Lo curioso es que al siguiente
día estaba un poco más nervioso que el primero. Me empezaron a surgir preguntas:
¿Llevo todos los libros de todas las asignaturas?, ¿Qué es mejor, llevar
cuadernos o un archivador? ¿Habrá muchos exámenes?...
Una de las cosas que me
inquietaban era el horario. Cuando nos lo contaron pensé que iba a ser duro
madrugar, especialmente el lunes y el martes. Los profesores nos contaron también
cómo iban a impartir las clases y los criterios de evaluación.

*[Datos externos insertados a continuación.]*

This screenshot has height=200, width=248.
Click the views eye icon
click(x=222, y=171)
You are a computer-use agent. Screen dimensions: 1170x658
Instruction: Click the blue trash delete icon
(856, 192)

A los pocos días, me di cuenta de
que los nervios iniciales habían desaparecido y que no había sido tan
complicado como pensaba.
En general, estoy contento con mi
inicio del curso 2018-2019. Tengo profesores buenos y, sobretodo, lo más
importante, también tengo compañeros majos. Pensé que el cambio de la E.S.O al
Bachillerato iba a ser más difícil, pero al final no lo es tanto.